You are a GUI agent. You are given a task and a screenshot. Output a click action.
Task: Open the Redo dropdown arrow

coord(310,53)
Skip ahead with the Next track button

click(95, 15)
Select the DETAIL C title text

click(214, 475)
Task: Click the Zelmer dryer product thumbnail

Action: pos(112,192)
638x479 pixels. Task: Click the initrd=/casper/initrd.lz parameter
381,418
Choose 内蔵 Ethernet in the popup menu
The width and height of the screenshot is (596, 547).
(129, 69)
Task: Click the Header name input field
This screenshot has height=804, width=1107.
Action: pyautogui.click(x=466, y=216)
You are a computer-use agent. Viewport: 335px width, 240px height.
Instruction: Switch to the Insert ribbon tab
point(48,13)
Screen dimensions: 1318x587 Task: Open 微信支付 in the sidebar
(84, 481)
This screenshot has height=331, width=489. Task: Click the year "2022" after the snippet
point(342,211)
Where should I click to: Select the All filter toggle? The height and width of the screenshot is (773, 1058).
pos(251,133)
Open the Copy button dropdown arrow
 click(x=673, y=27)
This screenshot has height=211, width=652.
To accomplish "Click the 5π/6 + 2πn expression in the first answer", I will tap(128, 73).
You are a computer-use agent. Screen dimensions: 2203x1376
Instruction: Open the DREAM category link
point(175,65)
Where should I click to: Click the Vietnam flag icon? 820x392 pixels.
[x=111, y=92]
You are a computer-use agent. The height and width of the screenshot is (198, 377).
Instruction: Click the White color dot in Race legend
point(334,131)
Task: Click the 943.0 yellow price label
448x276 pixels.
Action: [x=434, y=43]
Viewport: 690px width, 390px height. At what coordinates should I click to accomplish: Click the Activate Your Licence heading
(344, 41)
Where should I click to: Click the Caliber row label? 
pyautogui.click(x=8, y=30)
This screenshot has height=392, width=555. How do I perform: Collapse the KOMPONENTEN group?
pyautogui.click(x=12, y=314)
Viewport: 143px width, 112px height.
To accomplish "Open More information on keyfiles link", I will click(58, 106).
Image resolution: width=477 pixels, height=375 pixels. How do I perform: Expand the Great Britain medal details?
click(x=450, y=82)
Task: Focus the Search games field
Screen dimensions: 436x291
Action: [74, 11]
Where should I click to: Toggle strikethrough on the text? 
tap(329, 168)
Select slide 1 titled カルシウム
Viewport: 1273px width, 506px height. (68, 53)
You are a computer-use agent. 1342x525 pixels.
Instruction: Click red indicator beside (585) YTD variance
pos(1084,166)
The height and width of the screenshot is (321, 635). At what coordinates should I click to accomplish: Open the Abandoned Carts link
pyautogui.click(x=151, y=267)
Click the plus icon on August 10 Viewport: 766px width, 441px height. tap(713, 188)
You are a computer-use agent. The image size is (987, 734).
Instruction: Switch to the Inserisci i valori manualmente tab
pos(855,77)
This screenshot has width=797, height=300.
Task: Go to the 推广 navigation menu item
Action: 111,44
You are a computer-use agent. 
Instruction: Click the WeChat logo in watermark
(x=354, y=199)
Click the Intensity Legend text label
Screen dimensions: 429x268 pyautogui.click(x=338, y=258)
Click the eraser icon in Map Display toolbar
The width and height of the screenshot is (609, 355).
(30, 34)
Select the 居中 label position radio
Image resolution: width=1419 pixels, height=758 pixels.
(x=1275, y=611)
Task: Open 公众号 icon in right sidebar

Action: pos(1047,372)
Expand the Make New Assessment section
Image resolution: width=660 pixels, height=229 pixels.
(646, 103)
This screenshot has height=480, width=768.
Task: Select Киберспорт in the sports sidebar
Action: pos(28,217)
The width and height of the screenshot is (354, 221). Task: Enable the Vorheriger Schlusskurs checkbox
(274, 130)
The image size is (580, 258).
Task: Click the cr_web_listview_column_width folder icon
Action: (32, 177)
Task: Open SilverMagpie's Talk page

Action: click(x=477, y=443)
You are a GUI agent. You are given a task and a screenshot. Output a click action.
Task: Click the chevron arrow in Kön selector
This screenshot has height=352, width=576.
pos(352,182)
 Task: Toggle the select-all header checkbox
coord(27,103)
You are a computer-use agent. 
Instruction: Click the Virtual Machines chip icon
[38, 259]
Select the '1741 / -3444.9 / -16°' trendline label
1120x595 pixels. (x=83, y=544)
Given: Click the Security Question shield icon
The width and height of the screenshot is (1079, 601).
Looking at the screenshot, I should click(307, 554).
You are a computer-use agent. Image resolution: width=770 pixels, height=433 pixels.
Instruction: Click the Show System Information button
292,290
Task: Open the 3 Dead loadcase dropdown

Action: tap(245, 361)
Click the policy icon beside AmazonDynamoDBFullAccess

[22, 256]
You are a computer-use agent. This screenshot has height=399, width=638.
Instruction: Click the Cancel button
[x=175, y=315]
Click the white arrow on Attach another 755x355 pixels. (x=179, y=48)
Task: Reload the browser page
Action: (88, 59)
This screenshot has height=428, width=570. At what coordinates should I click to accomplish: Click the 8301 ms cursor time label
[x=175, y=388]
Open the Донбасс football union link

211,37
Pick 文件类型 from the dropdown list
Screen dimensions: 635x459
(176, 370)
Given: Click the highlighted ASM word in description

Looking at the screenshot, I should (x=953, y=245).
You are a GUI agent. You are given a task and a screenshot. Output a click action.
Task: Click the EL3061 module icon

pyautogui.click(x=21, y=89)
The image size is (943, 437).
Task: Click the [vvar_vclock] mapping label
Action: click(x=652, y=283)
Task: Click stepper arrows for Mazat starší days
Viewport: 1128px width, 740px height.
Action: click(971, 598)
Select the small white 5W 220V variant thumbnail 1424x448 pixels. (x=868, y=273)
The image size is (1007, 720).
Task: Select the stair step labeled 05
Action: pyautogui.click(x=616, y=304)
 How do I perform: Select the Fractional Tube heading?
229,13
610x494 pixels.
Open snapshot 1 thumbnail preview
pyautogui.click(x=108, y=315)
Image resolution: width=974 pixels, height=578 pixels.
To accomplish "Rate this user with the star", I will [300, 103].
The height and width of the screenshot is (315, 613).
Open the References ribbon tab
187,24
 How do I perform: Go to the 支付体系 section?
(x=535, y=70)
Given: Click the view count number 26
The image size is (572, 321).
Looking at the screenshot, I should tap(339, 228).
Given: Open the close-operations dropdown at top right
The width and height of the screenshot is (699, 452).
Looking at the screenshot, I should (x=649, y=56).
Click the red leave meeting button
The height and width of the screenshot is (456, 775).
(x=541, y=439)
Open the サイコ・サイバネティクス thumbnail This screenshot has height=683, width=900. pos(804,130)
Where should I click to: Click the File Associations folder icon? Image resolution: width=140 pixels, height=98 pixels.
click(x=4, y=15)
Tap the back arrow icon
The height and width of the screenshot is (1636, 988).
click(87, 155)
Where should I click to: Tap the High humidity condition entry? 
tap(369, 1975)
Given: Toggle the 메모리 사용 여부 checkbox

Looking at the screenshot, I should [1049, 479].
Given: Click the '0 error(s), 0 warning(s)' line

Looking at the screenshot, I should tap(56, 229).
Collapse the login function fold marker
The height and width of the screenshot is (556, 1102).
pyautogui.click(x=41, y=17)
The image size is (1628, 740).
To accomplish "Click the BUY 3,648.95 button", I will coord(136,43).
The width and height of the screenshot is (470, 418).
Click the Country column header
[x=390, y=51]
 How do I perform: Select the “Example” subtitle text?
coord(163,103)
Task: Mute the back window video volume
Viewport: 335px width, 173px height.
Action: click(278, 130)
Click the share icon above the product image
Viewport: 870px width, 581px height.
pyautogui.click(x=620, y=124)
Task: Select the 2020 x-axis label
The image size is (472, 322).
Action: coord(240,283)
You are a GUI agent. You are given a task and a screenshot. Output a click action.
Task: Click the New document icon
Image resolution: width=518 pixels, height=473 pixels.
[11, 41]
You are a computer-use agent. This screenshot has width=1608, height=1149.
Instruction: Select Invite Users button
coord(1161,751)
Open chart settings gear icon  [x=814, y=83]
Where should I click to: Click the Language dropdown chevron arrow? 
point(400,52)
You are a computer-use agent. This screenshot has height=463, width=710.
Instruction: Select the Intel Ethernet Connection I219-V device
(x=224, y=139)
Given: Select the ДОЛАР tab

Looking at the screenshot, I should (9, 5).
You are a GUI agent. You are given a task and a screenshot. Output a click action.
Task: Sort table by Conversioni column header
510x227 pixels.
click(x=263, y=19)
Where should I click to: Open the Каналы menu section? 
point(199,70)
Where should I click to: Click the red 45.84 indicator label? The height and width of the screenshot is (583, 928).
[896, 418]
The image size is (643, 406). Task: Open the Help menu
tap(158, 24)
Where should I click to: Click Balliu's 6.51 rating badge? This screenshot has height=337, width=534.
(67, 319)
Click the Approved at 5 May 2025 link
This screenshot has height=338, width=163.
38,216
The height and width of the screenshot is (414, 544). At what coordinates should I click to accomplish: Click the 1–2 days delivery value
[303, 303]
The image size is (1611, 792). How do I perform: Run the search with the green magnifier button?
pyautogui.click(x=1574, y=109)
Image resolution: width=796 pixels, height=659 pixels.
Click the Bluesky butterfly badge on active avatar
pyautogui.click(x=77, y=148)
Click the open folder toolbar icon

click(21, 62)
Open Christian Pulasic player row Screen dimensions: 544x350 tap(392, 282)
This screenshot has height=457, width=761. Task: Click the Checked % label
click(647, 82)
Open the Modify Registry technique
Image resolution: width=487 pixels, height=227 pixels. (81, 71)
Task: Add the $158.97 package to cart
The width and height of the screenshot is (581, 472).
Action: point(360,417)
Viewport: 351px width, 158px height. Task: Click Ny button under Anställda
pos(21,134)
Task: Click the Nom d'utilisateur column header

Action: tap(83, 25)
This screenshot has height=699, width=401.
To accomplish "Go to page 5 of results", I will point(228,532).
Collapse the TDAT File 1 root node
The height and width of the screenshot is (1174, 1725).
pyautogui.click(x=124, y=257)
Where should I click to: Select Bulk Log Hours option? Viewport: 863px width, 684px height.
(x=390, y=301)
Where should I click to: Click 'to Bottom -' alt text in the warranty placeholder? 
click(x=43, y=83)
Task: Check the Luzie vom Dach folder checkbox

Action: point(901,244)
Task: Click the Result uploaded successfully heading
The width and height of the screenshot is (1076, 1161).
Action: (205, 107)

- - -

TRY IT -
Give back the records above exactly, limited to the lines between the one holding "You are a computer-use agent. Image" and the one holding "Task: Click stepper", inclusive.

TASK ANSWER -
You are a computer-use agent. Image resolution: width=770 pixels, height=433 pixels.
Instruction: Click the Show System Information button
292,290
Task: Open the 3 Dead loadcase dropdown

Action: tap(245, 361)
Click the policy icon beside AmazonDynamoDBFullAccess

[22, 256]
You are a computer-use agent. This screenshot has height=399, width=638.
Instruction: Click the Cancel button
[x=175, y=315]
Click the white arrow on Attach another 755x355 pixels. (x=179, y=48)
Task: Reload the browser page
Action: (88, 59)
This screenshot has height=428, width=570. At what coordinates should I click to accomplish: Click the 8301 ms cursor time label
[x=175, y=388]
Open the Донбасс football union link

211,37
Pick 文件类型 from the dropdown list
Screen dimensions: 635x459
(176, 370)
Given: Click the highlighted ASM word in description

Looking at the screenshot, I should (x=953, y=245).
You are a GUI agent. You are given a task and a screenshot. Output a click action.
Task: Click the EL3061 module icon

pyautogui.click(x=21, y=89)
The image size is (943, 437).
Task: Click the [vvar_vclock] mapping label
Action: click(x=652, y=283)
Task: Click stepper arrows for Mazat starší days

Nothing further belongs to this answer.